Please format every line of the data below as a JSON list of strings, one string per line, leaving out blank lines.
================================
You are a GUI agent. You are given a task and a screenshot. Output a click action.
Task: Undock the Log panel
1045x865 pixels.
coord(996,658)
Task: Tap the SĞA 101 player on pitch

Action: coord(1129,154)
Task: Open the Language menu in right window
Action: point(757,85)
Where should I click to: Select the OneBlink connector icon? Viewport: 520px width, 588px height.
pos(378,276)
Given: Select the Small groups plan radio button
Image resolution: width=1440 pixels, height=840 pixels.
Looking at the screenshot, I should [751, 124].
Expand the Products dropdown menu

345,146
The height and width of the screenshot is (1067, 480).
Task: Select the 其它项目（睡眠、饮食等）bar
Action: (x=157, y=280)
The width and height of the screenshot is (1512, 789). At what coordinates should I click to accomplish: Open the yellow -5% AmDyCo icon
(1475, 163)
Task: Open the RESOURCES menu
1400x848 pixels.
================================
=== Answer to this exercise ===
[
  "You are a GUI agent. You are given a task and a screenshot. Output a click action.",
  "Task: Undock the Log panel",
  "1045x865 pixels.",
  "coord(996,658)",
  "Task: Tap the SĞA 101 player on pitch",
  "Action: coord(1129,154)",
  "Task: Open the Language menu in right window",
  "Action: point(757,85)",
  "Where should I click to: Select the OneBlink connector icon? Viewport: 520px width, 588px height.",
  "pos(378,276)",
  "Given: Select the Small groups plan radio button",
  "Image resolution: width=1440 pixels, height=840 pixels.",
  "Looking at the screenshot, I should [751, 124].",
  "Expand the Products dropdown menu",
  "345,146",
  "The height and width of the screenshot is (1067, 480).",
  "Task: Select the 其它项目（睡眠、饮食等）bar",
  "Action: (x=157, y=280)",
  "The width and height of the screenshot is (1512, 789). At what coordinates should I click to accomplish: Open the yellow -5% AmDyCo icon",
  "(1475, 163)",
  "Task: Open the RESOURCES menu",
  "1400x848 pixels."
]